Między innymi dlatego przeciwko wyborowi oferty ZMW protestuje Janowskie Stowarzyszenie Niesienia Pomocy „Humanus”. W swoim piśmie do starosty janowskiego podnosi kwestie ilości godzin i porad prawników, ale też dopytuje o to czy zgodne z prawem jest to, że wśród prawników jest radny.
– Do głosowania zostały dopuszczone dwie oferty. Lepsza była ta przedstawiona przez Związek Młodzieży Wiejskiej, było zgłoszonych 7 prawników, którzy mieli wysokie kwalifikacje – tłumaczy wybór Grzegorz Pyrzyna, starosta janowski.

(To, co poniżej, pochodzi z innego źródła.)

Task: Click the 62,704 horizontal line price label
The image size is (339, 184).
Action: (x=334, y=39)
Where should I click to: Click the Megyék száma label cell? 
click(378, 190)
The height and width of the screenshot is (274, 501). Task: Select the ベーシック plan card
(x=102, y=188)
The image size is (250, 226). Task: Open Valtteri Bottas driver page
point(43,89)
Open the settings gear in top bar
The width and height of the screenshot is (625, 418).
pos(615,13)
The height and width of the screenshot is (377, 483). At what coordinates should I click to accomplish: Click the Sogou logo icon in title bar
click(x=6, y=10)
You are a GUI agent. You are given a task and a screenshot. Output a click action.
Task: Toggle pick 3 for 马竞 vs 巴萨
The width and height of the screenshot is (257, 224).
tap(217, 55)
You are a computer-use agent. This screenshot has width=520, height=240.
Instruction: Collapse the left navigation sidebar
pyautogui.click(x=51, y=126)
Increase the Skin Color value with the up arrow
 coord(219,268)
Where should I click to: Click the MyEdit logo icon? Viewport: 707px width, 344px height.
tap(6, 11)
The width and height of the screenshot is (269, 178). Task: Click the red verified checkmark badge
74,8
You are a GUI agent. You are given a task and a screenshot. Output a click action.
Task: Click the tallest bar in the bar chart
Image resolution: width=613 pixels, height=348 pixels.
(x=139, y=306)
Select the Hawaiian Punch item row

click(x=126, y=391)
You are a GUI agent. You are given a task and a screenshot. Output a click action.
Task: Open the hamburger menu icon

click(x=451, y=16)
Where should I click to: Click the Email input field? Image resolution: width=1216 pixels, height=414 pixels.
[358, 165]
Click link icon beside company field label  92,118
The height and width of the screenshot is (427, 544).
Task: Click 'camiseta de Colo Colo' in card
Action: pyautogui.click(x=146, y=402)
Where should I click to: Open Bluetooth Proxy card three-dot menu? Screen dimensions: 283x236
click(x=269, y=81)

– Moim zleceniodawcą jest Związek Młodzieży Wiejskiej – odpowiada radny Bartosz Piech. – Z żadnego mienia powiatu nie korzystam.
– Formalnie, moim zdaniem, ustawa o samorządzie gminnym nie została złamana – komentuje Grażyna Kopińska z zespołu Odpowiedzialne Państwo w Fundacji im. Stefana Batorego.
– Radny umowę cywilno-prawą zawiera ze stowarzyszeniem, a nie ze starostwem powiatowym. Natomiast jest jeszcze inna kwestia. Czy ten radny powinien się znaleźć wśród osób udzielających takich bezpłatnych porad? Duch przepisu ustawy o samorządzie gminnym jest taki aby radny nie korzystał z pieniędzy samorządu, w którym jest radnym, a z nich będzie korzystać tyle, że pośrednio. Dlatego też dla zachowania dobrego wizerunku zarówno radnego jak też tego samorządu lepiej by było aby takich porad prawnych radny nie udzielał.
Prawo nie zostało złamane wskazuje Mariusz Filipek z lubelskiej kancelarii prawnej Filipek&Kamiński. – Mówimy bowiem o przypadku, gdzie prawnik nie ma umowy zawartej z powiatem lecz z organizacją pozarządową – komentuje mecenas Filipek. – Skoro tak to nie można mówić tutaj o związku – zleceniu zadania temu prawnikowi przez powiat. Należy bowiem wyraźnie oddzielić umowy zawierane przez prawników bezpośrednio z władzami powiatu od umów zawieranych z organizacjami pozarządowymi.